#### DATA EXCERPTS ####
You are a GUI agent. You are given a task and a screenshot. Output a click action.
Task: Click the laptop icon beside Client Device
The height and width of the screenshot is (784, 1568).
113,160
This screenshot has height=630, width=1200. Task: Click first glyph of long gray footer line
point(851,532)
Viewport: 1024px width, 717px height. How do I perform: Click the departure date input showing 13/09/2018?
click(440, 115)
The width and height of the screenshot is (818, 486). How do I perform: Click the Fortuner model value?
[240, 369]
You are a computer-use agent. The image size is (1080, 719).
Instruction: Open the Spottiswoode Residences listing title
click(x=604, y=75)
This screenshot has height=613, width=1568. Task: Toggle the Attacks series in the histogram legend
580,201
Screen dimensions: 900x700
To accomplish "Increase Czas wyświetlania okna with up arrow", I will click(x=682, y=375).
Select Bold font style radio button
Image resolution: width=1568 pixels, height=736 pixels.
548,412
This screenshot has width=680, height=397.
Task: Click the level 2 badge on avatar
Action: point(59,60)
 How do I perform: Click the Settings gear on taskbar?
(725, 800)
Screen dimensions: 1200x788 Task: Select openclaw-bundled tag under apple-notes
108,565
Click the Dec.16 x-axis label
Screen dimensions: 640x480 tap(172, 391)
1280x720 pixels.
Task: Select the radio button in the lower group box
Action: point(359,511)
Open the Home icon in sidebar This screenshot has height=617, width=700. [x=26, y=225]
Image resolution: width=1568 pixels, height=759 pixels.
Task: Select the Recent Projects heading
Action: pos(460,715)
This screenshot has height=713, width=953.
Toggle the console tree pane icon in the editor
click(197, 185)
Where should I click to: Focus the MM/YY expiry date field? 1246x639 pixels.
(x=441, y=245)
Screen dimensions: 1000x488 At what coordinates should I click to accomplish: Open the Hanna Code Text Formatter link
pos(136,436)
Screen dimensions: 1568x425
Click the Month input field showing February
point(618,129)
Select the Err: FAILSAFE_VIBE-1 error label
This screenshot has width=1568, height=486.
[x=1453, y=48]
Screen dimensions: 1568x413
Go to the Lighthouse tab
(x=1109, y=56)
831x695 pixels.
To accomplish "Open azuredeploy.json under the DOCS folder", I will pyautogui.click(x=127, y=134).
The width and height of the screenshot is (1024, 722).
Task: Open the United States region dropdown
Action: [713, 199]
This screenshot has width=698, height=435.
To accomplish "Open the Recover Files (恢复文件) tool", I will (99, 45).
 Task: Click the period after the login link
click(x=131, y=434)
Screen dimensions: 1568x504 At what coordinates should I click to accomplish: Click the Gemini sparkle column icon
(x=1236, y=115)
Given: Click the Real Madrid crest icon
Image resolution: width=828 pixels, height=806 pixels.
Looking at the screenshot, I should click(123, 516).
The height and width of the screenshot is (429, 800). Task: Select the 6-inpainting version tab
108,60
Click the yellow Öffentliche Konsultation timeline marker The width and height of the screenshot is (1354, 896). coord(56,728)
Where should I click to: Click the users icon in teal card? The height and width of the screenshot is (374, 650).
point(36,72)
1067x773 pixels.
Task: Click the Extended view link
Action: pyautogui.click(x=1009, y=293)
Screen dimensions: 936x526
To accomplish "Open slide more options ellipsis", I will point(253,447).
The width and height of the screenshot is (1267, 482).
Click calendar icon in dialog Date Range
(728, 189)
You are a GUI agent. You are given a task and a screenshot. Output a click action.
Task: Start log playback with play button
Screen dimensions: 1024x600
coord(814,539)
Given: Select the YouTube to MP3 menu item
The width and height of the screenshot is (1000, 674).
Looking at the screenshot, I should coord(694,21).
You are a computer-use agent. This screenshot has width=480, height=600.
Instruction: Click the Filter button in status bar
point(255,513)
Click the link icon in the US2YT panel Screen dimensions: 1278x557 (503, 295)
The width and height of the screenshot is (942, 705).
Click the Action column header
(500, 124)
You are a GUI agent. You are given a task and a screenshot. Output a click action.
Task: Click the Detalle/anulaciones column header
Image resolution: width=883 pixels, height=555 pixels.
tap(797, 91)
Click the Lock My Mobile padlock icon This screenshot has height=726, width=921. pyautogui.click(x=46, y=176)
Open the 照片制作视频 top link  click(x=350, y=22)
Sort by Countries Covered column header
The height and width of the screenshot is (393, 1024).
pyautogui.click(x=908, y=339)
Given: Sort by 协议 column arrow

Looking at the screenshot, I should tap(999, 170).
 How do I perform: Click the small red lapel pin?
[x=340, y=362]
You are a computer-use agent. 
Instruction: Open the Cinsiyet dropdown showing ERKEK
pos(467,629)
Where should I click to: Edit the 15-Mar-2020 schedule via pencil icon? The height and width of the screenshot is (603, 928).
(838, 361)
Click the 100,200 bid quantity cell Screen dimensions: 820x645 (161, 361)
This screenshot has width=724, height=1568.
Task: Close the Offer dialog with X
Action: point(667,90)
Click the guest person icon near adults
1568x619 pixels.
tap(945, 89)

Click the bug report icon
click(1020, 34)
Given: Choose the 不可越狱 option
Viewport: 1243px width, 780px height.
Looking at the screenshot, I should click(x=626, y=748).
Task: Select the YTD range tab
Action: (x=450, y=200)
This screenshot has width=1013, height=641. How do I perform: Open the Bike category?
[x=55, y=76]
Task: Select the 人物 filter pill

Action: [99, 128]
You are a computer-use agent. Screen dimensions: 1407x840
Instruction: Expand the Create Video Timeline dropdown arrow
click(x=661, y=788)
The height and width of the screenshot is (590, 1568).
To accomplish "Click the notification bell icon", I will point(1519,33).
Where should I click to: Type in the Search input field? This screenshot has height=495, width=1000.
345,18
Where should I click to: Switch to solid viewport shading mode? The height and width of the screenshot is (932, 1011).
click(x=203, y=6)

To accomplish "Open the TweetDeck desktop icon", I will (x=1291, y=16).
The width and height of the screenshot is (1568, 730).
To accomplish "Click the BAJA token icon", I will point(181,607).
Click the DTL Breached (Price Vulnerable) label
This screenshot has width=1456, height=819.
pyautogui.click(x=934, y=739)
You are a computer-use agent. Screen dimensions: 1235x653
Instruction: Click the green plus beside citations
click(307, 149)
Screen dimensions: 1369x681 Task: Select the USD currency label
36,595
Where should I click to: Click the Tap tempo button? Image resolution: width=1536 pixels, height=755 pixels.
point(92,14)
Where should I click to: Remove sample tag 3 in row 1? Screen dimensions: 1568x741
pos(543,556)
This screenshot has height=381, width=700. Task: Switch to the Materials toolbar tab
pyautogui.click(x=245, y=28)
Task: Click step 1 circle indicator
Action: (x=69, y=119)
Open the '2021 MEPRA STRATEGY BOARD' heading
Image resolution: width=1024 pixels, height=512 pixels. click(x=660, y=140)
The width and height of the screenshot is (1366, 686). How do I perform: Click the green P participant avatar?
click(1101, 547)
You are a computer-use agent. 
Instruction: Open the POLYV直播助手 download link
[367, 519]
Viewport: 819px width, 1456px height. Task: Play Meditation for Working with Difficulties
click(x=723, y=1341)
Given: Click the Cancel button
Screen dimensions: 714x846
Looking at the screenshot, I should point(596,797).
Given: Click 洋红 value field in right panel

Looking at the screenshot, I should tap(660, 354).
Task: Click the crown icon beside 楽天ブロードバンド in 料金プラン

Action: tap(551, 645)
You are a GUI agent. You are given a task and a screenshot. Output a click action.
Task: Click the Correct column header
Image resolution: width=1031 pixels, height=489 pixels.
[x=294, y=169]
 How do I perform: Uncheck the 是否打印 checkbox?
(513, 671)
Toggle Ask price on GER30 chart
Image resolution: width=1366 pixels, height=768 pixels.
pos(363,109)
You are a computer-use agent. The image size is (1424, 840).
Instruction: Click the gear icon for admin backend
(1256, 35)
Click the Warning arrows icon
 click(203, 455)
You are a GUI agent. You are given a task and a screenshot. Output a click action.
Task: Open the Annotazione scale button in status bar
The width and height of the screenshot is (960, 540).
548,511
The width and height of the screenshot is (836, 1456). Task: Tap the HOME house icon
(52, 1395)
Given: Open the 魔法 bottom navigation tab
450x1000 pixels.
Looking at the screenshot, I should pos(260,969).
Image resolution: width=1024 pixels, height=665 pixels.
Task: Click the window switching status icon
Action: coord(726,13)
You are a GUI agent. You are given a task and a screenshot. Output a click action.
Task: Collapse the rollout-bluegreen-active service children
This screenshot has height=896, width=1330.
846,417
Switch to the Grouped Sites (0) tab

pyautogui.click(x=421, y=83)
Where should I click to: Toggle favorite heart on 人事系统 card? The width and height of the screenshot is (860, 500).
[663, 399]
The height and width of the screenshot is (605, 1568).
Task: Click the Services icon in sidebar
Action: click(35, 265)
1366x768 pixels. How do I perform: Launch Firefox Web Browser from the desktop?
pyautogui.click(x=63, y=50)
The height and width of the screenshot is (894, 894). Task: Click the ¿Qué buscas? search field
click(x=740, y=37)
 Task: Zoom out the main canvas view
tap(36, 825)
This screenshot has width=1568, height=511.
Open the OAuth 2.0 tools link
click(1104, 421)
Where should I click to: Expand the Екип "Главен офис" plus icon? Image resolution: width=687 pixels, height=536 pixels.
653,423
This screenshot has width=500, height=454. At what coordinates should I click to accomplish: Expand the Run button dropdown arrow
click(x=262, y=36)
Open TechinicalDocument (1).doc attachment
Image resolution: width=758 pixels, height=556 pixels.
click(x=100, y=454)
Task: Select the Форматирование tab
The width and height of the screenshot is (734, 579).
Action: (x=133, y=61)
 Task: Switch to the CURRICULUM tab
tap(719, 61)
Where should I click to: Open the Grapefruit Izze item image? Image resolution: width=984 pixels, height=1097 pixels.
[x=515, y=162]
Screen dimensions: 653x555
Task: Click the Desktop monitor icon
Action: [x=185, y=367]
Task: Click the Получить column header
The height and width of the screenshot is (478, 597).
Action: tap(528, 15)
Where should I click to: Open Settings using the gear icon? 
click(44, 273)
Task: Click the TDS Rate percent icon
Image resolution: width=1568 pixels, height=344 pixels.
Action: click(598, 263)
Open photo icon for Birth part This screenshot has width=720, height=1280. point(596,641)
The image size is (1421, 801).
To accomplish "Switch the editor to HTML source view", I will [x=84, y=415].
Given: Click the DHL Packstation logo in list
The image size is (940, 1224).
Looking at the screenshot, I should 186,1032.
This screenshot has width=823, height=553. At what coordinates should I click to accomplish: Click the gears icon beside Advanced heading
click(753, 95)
####
Transcribe the lines from the first line of the records through the line that contains "You are a computer-use agent. The image size is (1080, 719).", both included, and add nothing else.

You are a GUI agent. You are given a task and a screenshot. Output a click action.
Task: Click the laptop icon beside Client Device
The height and width of the screenshot is (784, 1568).
113,160
This screenshot has height=630, width=1200. Task: Click first glyph of long gray footer line
point(851,532)
Viewport: 1024px width, 717px height. How do I perform: Click the departure date input showing 13/09/2018?
click(440, 115)
The width and height of the screenshot is (818, 486). How do I perform: Click the Fortuner model value?
[240, 369]
You are a computer-use agent. The image size is (1080, 719).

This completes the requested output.